The New Orleans papers have given Miss Hunt highest praise for the pictures of Creole life drawn in her Memoir of Mrs. Livingston. One of the critics goes so far as to say that Mr. Cable's descriptions prove he is unacquainted with Creole manners and customs, while Miss Hunt's lines paint the old days with the truth of affection.

Jas. Wood Davidson, whose handy manual, The Correspondent, appeared some months since, is engaged at his home in Florida on an extensive work entitled Dictionary of Southern Authors. The past few years have added many bright lights to the Southern literary world, and a work on this subject would be of interest.
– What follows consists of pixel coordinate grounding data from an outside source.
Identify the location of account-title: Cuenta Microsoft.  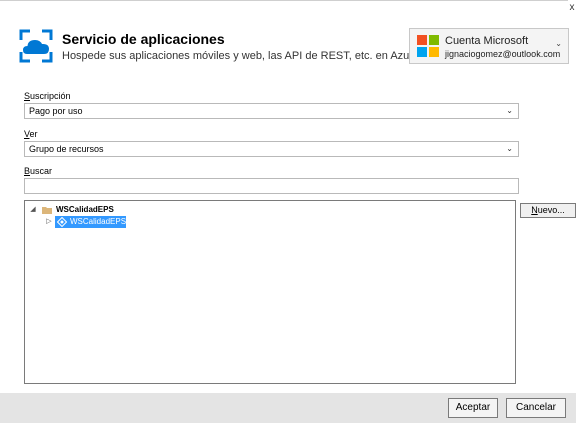
(487, 41).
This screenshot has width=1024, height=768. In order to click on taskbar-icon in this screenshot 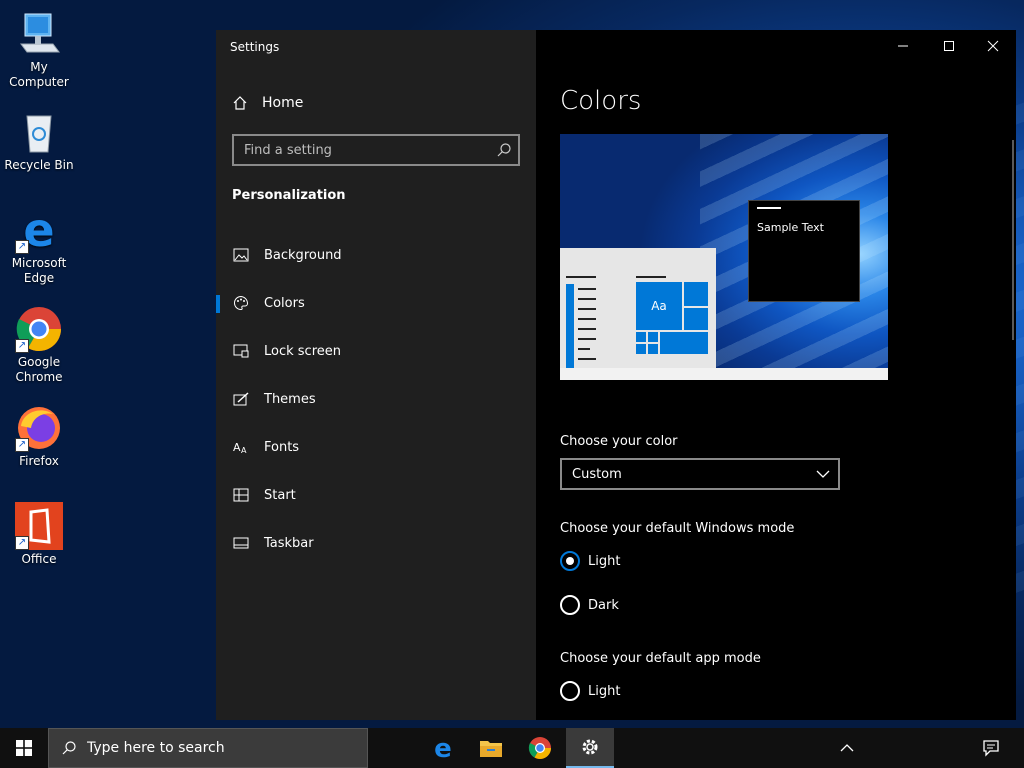, I will do `click(241, 543)`.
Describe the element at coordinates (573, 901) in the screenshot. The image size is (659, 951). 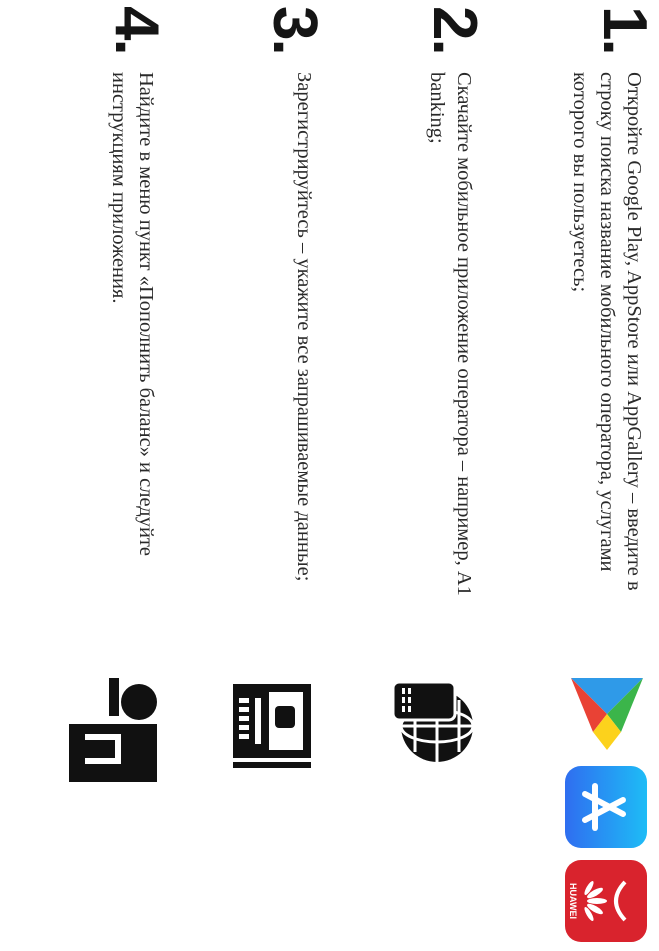
I see `huawei-label: HUAWEI` at that location.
Frances Courtney Baylor, author of On Both Sides, contributes an historical sketch entitled Around a Dispatch Box, to the Princeton Review.

Some of the fascinating power of Ouida may be in the stained-glass tints she throws over the most trivia affairs of human life. An ordinary collar-button worn by a Ouida hero "scintillates with dazzling radiancy, and glitters in the fairy reflections thrown from the myriad-colored lights that flashed from the tassellated marble balcony of the beautifully decorated jardin of the Countess de Tuilleries." This same rose-color predominates in all her descriptions. Miss Preston writes a very careful critique on Ouida in the July Atlantic.

Vanity Fair needs a funny editor on its editorial corps, for the gentleman who wrote the recent counterfeit facetious article on Oliver Wendell Holmes, is neither funny nor bright. "The poet's verse," he says, "is quite harmless and full of common-sense and flippancy. They range from commemoration odes to valentines, and are excellent examples of what poetry ought not to be." Perhaps this humor is taken from Punch. The cartoon supplement misrepresents the Doctor very successfully.